• **Directions for this task**
Return every line of the data below unchanged, keeping the same order and wording.

— Start of Supplied material —

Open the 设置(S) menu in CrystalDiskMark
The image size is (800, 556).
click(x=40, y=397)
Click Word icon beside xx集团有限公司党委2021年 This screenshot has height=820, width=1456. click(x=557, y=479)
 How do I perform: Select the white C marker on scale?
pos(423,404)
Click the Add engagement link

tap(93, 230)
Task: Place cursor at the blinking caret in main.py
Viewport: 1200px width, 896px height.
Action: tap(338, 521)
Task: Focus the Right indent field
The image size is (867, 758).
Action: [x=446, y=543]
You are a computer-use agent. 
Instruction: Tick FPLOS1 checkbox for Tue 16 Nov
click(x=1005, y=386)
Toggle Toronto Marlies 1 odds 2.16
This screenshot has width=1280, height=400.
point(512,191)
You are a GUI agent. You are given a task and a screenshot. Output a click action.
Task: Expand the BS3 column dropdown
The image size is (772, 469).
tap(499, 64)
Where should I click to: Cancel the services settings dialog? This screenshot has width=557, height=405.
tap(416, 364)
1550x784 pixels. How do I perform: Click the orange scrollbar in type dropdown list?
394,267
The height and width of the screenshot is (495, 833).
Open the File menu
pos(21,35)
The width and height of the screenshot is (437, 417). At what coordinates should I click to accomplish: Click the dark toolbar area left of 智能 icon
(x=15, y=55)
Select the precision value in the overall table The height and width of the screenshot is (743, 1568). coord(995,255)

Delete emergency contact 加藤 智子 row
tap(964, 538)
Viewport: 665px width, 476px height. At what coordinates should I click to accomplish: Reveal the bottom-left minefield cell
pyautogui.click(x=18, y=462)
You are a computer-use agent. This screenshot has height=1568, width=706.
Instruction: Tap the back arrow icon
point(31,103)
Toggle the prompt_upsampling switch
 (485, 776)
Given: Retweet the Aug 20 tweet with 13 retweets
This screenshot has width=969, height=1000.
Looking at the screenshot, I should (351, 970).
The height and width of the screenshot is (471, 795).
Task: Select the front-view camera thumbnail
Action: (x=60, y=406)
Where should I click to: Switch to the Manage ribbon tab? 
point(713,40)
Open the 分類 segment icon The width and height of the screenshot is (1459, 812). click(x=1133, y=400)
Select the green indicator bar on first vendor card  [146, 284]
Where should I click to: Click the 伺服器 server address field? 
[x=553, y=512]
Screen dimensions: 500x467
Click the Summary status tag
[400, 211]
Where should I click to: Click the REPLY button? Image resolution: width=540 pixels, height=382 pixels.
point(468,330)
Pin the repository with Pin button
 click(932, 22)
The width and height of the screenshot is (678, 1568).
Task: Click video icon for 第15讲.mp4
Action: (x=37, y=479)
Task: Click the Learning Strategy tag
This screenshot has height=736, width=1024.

— End of Supplied material —

• **Exercise result**
Open the 设置(S) menu in CrystalDiskMark
The image size is (800, 556).
click(x=40, y=397)
Click Word icon beside xx集团有限公司党委2021年 This screenshot has height=820, width=1456. click(x=557, y=479)
 How do I perform: Select the white C marker on scale?
pos(423,404)
Click the Add engagement link

tap(93, 230)
Task: Place cursor at the blinking caret in main.py
Viewport: 1200px width, 896px height.
Action: tap(338, 521)
Task: Focus the Right indent field
The image size is (867, 758).
Action: [x=446, y=543]
You are a computer-use agent. 
Instruction: Tick FPLOS1 checkbox for Tue 16 Nov
click(x=1005, y=386)
Toggle Toronto Marlies 1 odds 2.16
This screenshot has width=1280, height=400.
point(512,191)
You are a GUI agent. You are given a task and a screenshot. Output a click action.
Task: Expand the BS3 column dropdown
The image size is (772, 469).
tap(499, 64)
Where should I click to: Cancel the services settings dialog? This screenshot has width=557, height=405.
tap(416, 364)
1550x784 pixels. How do I perform: Click the orange scrollbar in type dropdown list?
394,267
The height and width of the screenshot is (495, 833).
Open the File menu
pos(21,35)
The width and height of the screenshot is (437, 417). At what coordinates should I click to accomplish: Click the dark toolbar area left of 智能 icon
(x=15, y=55)
Select the precision value in the overall table The height and width of the screenshot is (743, 1568). coord(995,255)

Delete emergency contact 加藤 智子 row
tap(964, 538)
Viewport: 665px width, 476px height. At what coordinates should I click to accomplish: Reveal the bottom-left minefield cell
pyautogui.click(x=18, y=462)
You are a computer-use agent. This screenshot has height=1568, width=706.
Instruction: Tap the back arrow icon
point(31,103)
Toggle the prompt_upsampling switch
 (485, 776)
Given: Retweet the Aug 20 tweet with 13 retweets
This screenshot has width=969, height=1000.
Looking at the screenshot, I should (351, 970).
The height and width of the screenshot is (471, 795).
Task: Select the front-view camera thumbnail
Action: (x=60, y=406)
Where should I click to: Switch to the Manage ribbon tab? 
point(713,40)
Open the 分類 segment icon The width and height of the screenshot is (1459, 812). click(x=1133, y=400)
Select the green indicator bar on first vendor card  [146, 284]
Where should I click to: Click the 伺服器 server address field? 
[x=553, y=512]
Screen dimensions: 500x467
Click the Summary status tag
[400, 211]
Where should I click to: Click the REPLY button? Image resolution: width=540 pixels, height=382 pixels.
point(468,330)
Pin the repository with Pin button
 click(932, 22)
The width and height of the screenshot is (678, 1568).
Task: Click video icon for 第15讲.mp4
Action: (x=37, y=479)
Task: Click the Learning Strategy tag
This screenshot has height=736, width=1024.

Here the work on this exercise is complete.